> **WHAT IS EXPECTED**
Write out, word for word, every line in the data below from the one containing "Task: Click the red offline (脱机) status icon" to the one containing "Play the satellite time animation", both of them included.

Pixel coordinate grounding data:
****************************************

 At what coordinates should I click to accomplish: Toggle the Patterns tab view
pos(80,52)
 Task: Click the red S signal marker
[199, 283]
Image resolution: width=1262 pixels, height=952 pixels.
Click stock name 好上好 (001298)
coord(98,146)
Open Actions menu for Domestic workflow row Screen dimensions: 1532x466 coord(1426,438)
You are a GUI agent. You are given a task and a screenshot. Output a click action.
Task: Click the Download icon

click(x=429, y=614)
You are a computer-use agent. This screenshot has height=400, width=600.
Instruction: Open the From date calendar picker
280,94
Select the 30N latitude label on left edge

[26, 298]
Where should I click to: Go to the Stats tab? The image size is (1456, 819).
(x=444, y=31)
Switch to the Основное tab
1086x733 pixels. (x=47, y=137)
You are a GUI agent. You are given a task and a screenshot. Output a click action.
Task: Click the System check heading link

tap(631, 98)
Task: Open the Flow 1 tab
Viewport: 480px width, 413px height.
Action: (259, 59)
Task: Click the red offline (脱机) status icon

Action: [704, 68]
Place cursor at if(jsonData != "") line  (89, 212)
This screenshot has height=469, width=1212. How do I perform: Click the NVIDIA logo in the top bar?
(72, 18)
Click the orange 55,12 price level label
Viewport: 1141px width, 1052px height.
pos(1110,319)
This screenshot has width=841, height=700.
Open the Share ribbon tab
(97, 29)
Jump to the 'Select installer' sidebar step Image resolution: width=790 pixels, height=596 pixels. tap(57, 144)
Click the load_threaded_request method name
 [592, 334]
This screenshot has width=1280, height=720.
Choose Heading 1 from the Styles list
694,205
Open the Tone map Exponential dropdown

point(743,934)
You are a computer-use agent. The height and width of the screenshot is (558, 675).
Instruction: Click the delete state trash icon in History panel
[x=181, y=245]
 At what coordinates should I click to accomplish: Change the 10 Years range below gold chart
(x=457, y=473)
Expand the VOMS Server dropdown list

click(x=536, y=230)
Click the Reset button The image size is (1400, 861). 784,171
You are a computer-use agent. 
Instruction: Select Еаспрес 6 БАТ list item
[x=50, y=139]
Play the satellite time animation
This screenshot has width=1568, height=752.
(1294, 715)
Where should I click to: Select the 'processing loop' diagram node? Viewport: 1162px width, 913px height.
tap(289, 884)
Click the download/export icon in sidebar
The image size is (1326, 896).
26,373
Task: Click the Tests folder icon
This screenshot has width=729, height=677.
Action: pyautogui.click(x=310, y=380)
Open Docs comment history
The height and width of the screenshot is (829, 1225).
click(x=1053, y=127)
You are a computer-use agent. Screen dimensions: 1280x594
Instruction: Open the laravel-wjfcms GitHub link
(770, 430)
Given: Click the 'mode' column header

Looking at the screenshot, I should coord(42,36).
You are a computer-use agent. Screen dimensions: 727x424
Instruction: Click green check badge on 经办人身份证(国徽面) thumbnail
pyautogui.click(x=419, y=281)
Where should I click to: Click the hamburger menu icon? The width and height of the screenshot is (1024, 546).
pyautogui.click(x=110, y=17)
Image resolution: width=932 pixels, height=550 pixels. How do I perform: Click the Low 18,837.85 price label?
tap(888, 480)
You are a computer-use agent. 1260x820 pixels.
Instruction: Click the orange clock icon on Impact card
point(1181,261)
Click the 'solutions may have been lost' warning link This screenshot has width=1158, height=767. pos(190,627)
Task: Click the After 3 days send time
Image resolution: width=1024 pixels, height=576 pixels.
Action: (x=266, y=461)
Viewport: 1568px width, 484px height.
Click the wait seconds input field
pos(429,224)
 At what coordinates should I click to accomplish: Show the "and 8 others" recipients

****************************************

> **TASK RESULT**
Task: Click the red offline (脱机) status icon

Action: [704, 68]
Place cursor at if(jsonData != "") line  (89, 212)
This screenshot has height=469, width=1212. How do I perform: Click the NVIDIA logo in the top bar?
(72, 18)
Click the orange 55,12 price level label
Viewport: 1141px width, 1052px height.
pos(1110,319)
This screenshot has width=841, height=700.
Open the Share ribbon tab
(97, 29)
Jump to the 'Select installer' sidebar step Image resolution: width=790 pixels, height=596 pixels. tap(57, 144)
Click the load_threaded_request method name
 [592, 334]
This screenshot has width=1280, height=720.
Choose Heading 1 from the Styles list
694,205
Open the Tone map Exponential dropdown

point(743,934)
You are a computer-use agent. The height and width of the screenshot is (558, 675).
Instruction: Click the delete state trash icon in History panel
[x=181, y=245]
 At what coordinates should I click to accomplish: Change the 10 Years range below gold chart
(x=457, y=473)
Expand the VOMS Server dropdown list

click(x=536, y=230)
Click the Reset button The image size is (1400, 861). 784,171
You are a computer-use agent. 
Instruction: Select Еаспрес 6 БАТ list item
[x=50, y=139]
Play the satellite time animation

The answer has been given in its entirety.